Ms Tall-and-Elegant did not take offence, however,
she simply shook her head slightly, as if in exasperation, then glanced at me, lifting a perfectly groomed eyebrow. ‘Not that busy,' she said, with a smile that, while speculative, was not possessive and offering a perfectly manicured hand that had clearly never been near a kitchen sink.

‘Tessa, this is Philly Gresham. She's moved in with the Harrington girls for a few months while her parents are away. We're going to Nico's for supper. Philly this is my sister, Tessa Cartwright. Presumably on a sortie from darkest Yorkshire to lay waste to Knightsbridge in the true spirit of Christmas.'

She gave him the kind of look that sisters reserved for brothers before saying, ‘Good to meet you, Philly.' She held my hand for a moment. ‘If you need anything I'm at number sixty-four. Just knock.' Then to her brother, ‘If you can spare the time, you can take me out to dinner before I return to the frozen north, Cal. Catch up on family gossip.' And with a wave she headed for the lift.

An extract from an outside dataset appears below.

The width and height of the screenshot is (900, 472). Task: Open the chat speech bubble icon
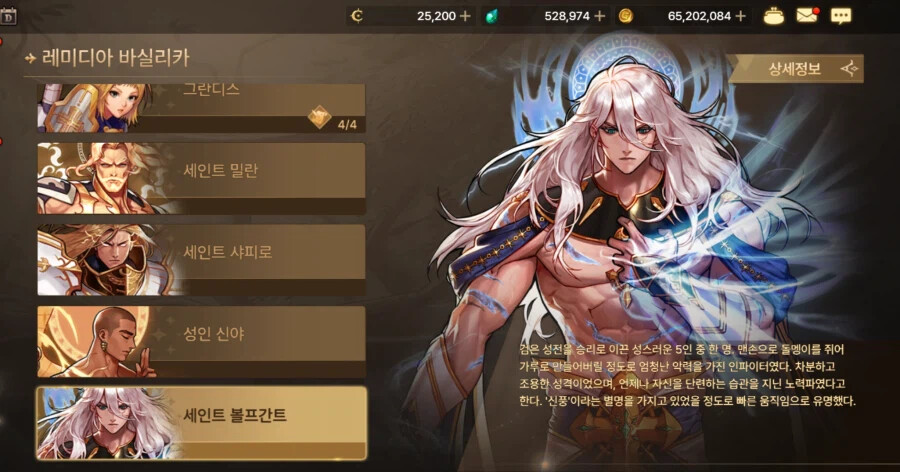click(841, 16)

I stepped through the door he was still holding, shivering a little, and not just at the sudden drop in temperature.

‘Cold?'

‘It was a mistake to come out without my thermals,' I said.

‘Not from where I was standing.' He put his hand to my back, directing me to the left, then took my arm, tucking it beneath his, presumably for warmth. ‘It's not far.'

It would have been petty to object, or pull away.
We'd walked linked together like this through Kensington Gardens, when I'd thought he could have no interest in me as a woman, and I'd felt cherished.

What had changed?

Everything, I realised. I could have dismissed the first kiss as another of his Galahad rescues. But he wasn't gay and that second kiss had been personal. He'd meant it.

And so had I.

Cal was greeted as an old friend as we entered the small and cosy restaurant a couple of minutes later. He was surrounded by people who knew him, it seemed. I'd thought I'd known him. But I didn't.

Oh, I knew that he was kind, that he was fun to be with. That he was a great kisser. They weighed pretty heavily on the plus side. But I also knew he'd deceived me, allowed me to believe he was Kate and Sophie's ‘sweet' gay neighbour. Why, for heaven's sake?

He hadn't even bothered to mention that his sister had an apartment in the same block. I hadn't even known he had a sister!

I'd told him my whole damn life story. Okay, so I'd lived a pretty uneventful life and there wasn't much to tell, but I still felt short-changed.

He hung up our coats and we went through to a tiny bar where the
maître d'
brought us menus and asked if we'd like a drink. Cal stayed with Scotch. ‘And a mineral water,' he added, without bothering to ask me.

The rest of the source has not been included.